An understanding of the anatomical, physiological and dietary factors that underlie the development of urolithiasis in Indigenous children is likely to yield information that will contribute to the management of the condition, but the aetiological importance of hazardous living and environmental conditions should not be overlooked . Attention must be directed to the long-term public health implications and the need for preventive measures . Housing, water and waste disposal systems are inadequate in many Indigenous communities and increase the risk of urolithiasis. Improvements in environmental conditions, specifically the provision of adequate drinking water and the eradication of poor living conditions, are therefore essential to reduce the incidence of renal stones .
Disorders of the kidney and renal tract pose a significant, and frequently serious, public health threat for many Indigenous Australians . ESRD underlies much of the renal morbidity and mortality seen in Indigenous communities and currently dominates health care and research priorities. However, recurring epidemics of APSGN in northern Australia, the suspected high prevalence of UTIs, the unusual epidemiology of urolithiasis, and the potential contribution of each of these conditions to more serious renal disease, highlight the importance of these other kidney and renal tract conditions for Indigenous people. Continuing high rates of ESRD, the negative social consequences that accompany treatment, and the high cost of tertiary level medical care all illustrate the immediate need for a comprehensive health care approach that addresses both the medical and socioeconomic dimensions of this major problem.

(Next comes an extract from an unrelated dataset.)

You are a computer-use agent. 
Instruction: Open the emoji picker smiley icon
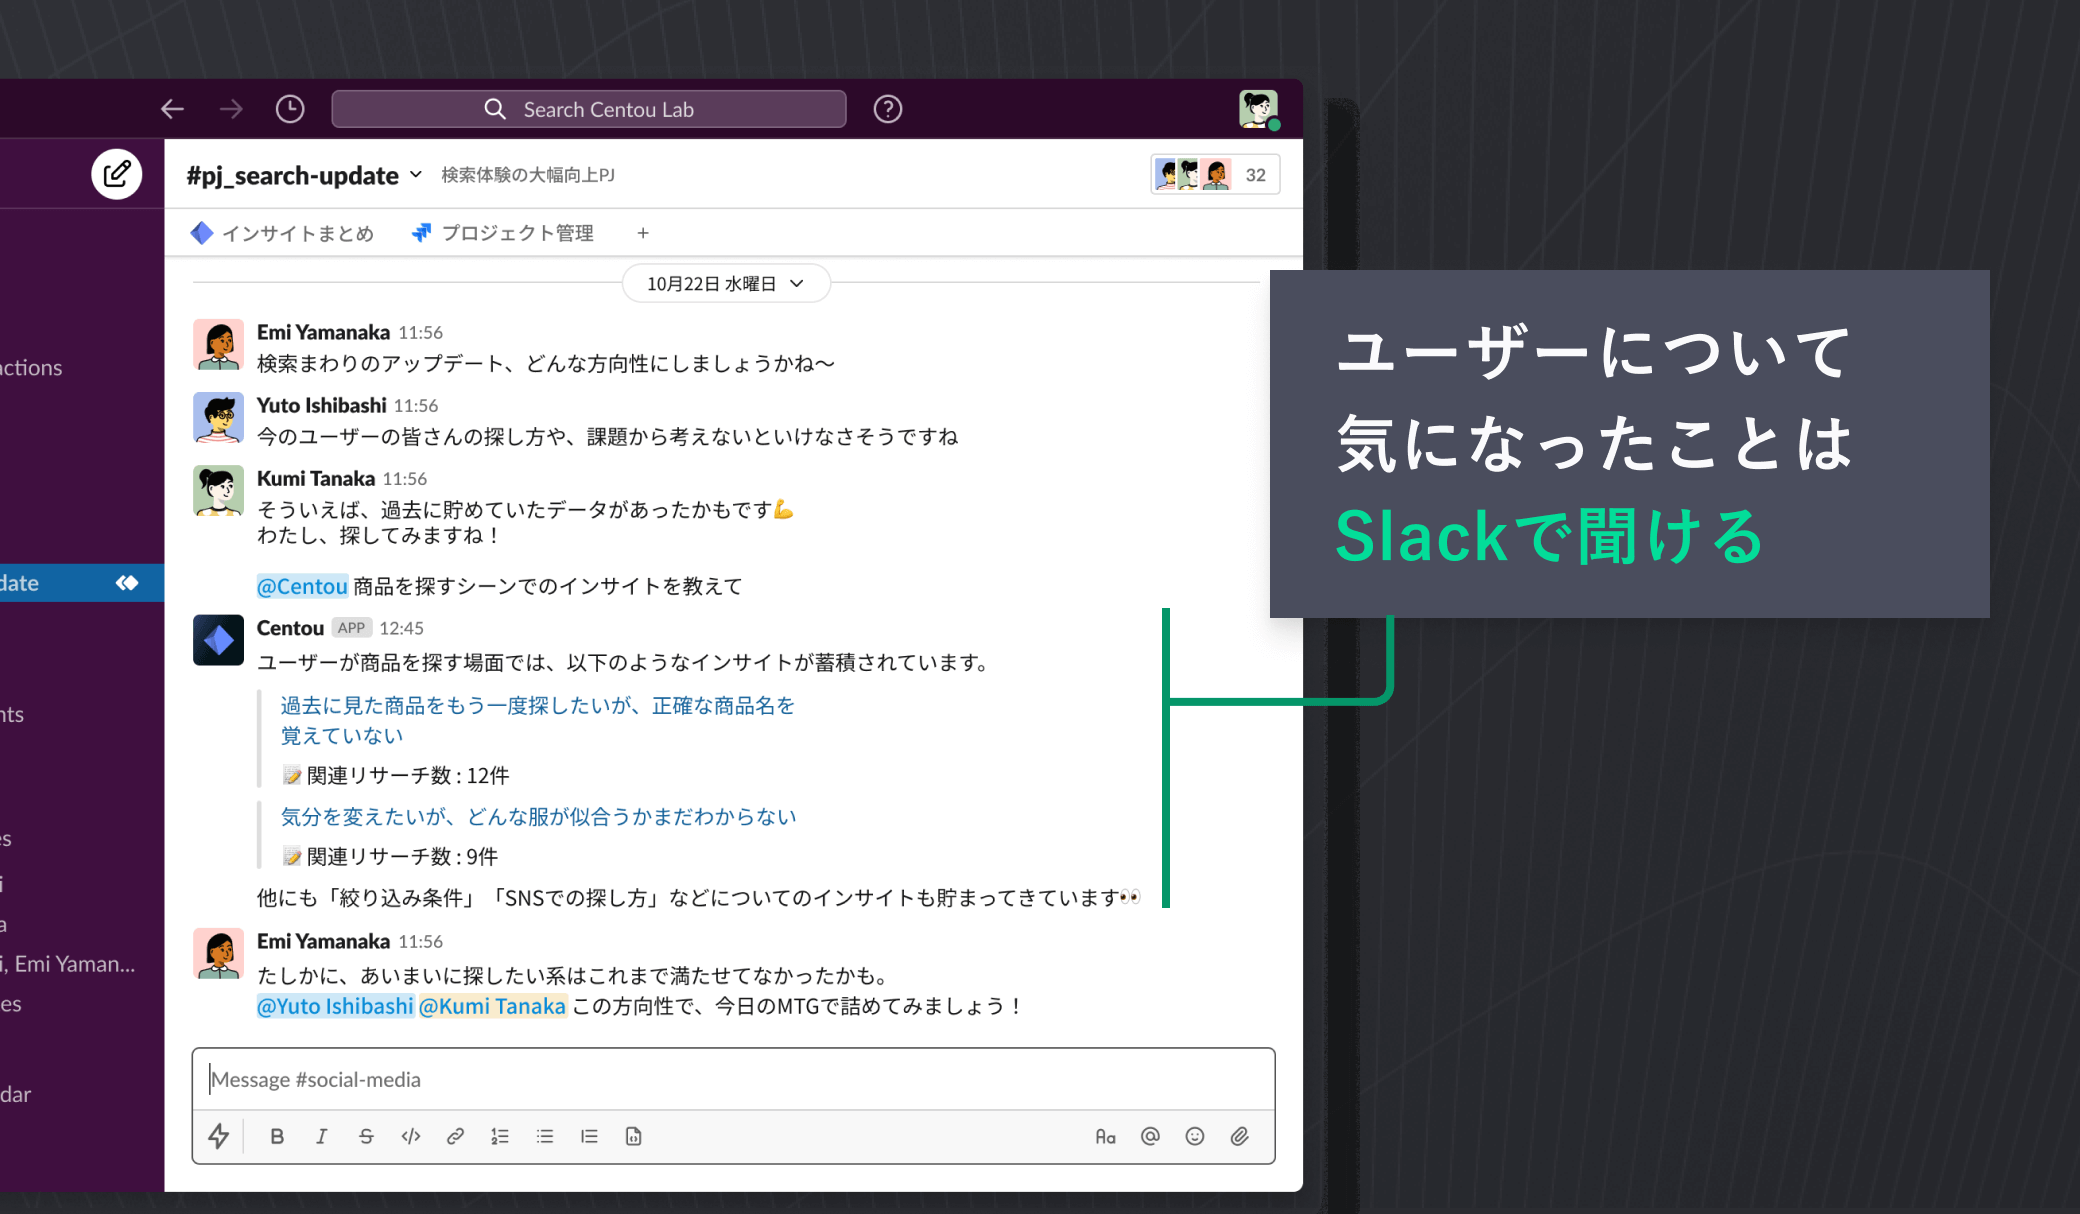(1194, 1136)
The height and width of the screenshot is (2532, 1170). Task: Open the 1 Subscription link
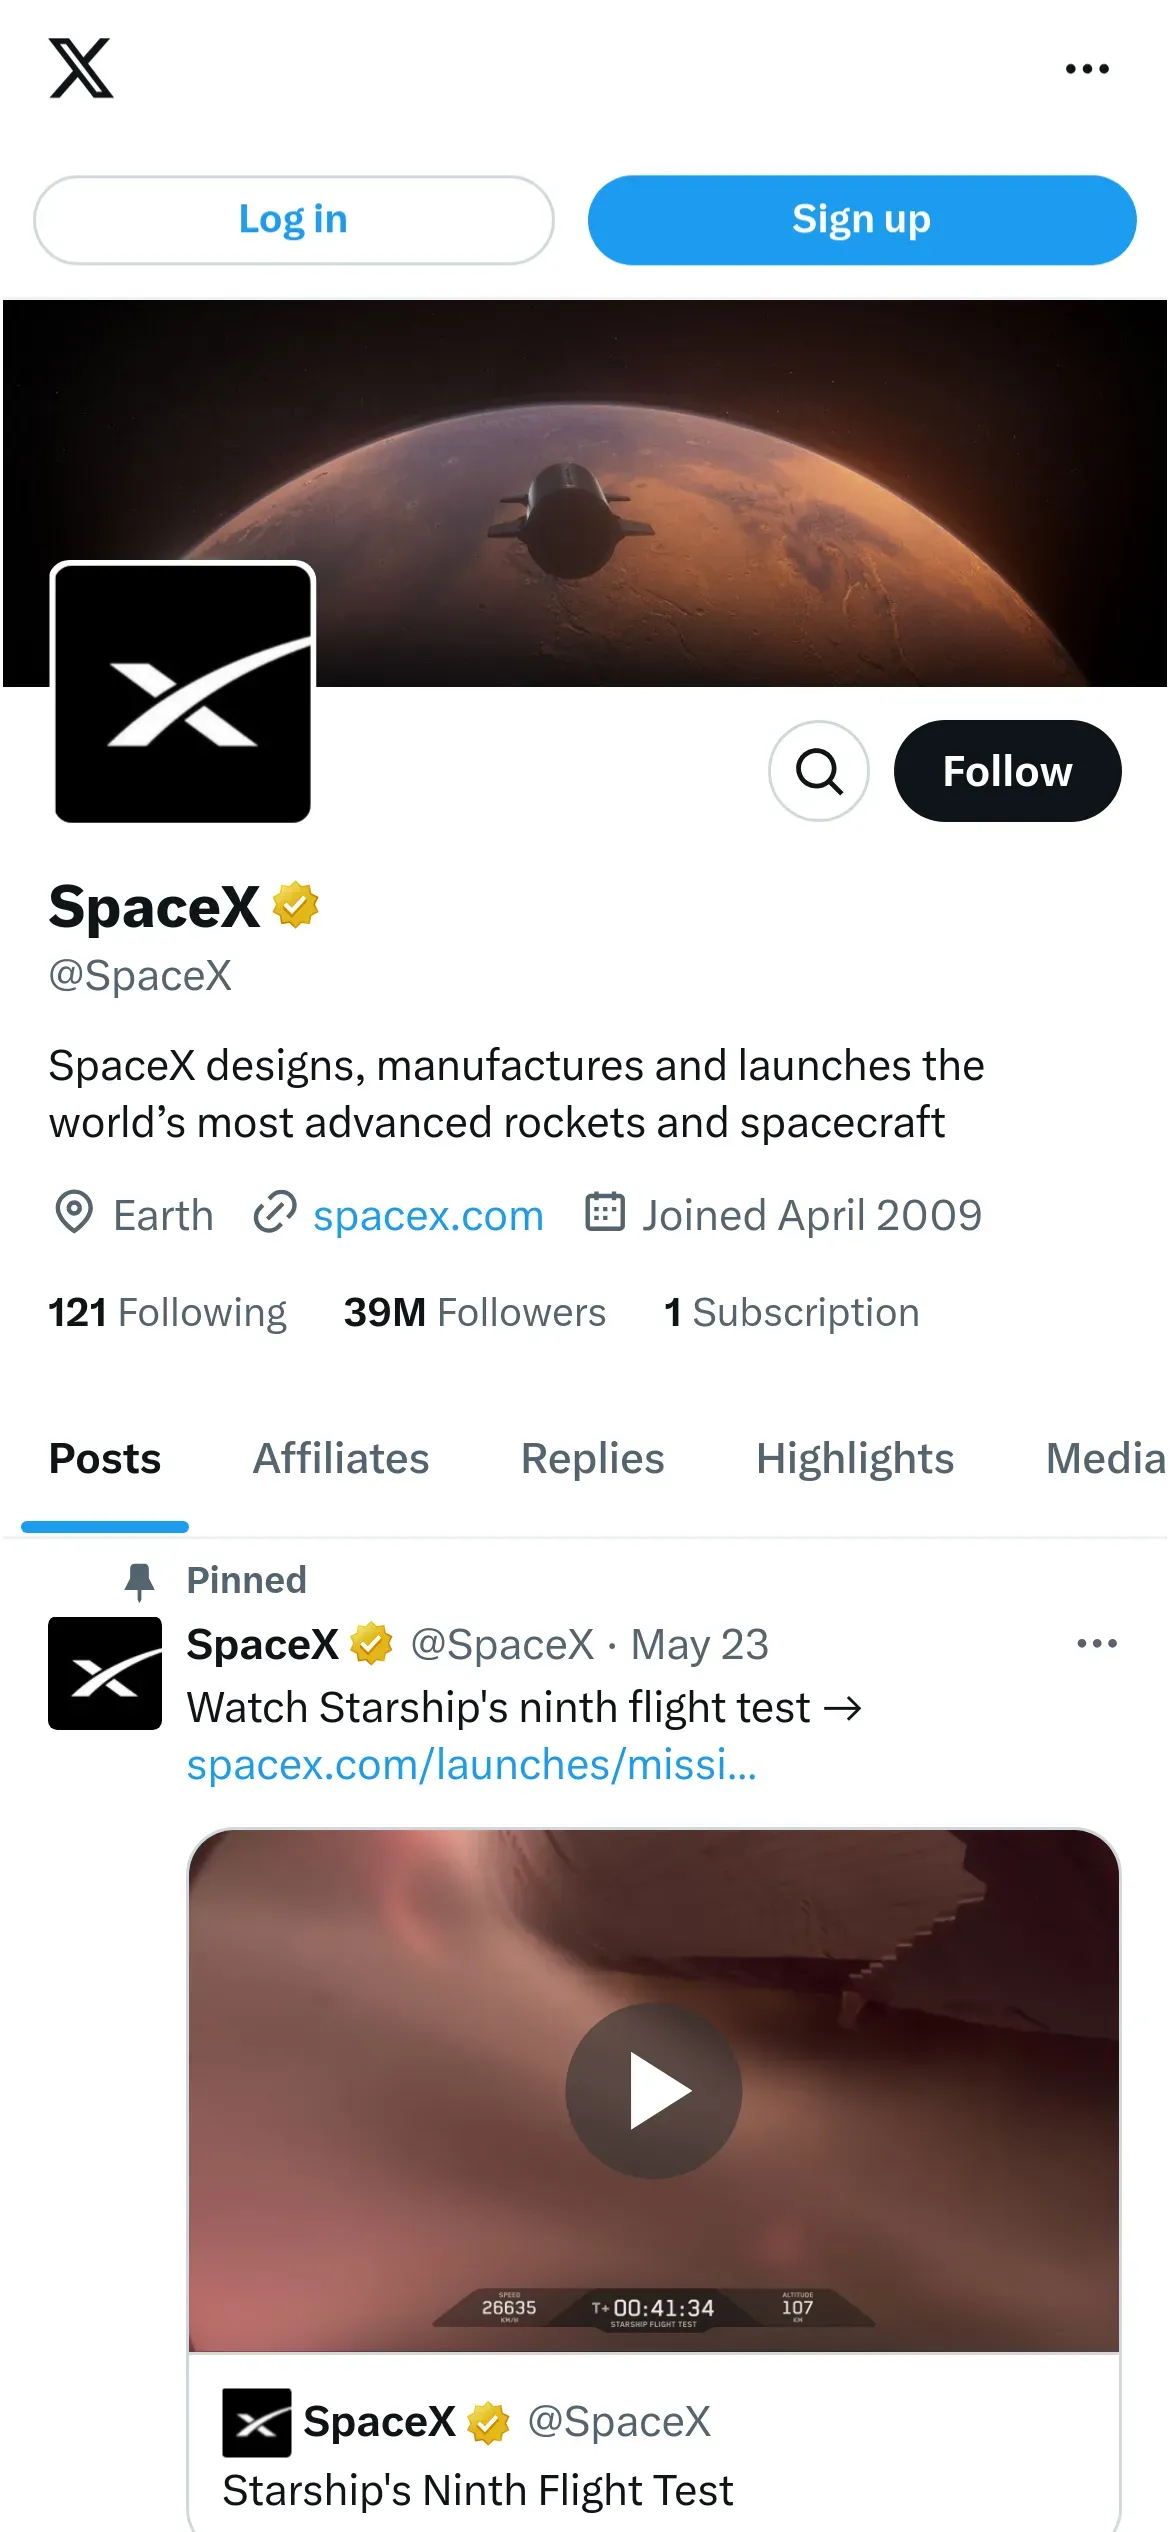(x=791, y=1313)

A range of biopsychosocial issues underlie the generally poor health status of many Indigenous people. Poverty, poor living conditions, limited access to medical care, and inadequate environmental sanitation contribute to high rates of renal-urologic disorders in many Indigenous communities. The prevention, management and control of kidney and renal tract disorders will depend not only on effective, acceptable medical and surgical treatment, but, importantly, on preventive action to address the poor socioeconomic conditions that underlie these conditions. Without adequate forward planning that considers service needs, service availability, and workforce projections, however, there will not be adequate resources to provide minimum standards of care for the growing number of Indigenous people dependant on dialysis [14]. A comprehensive approach that addresses both the medical and socioeconomic dimensions of these health conditions is an immediate priority.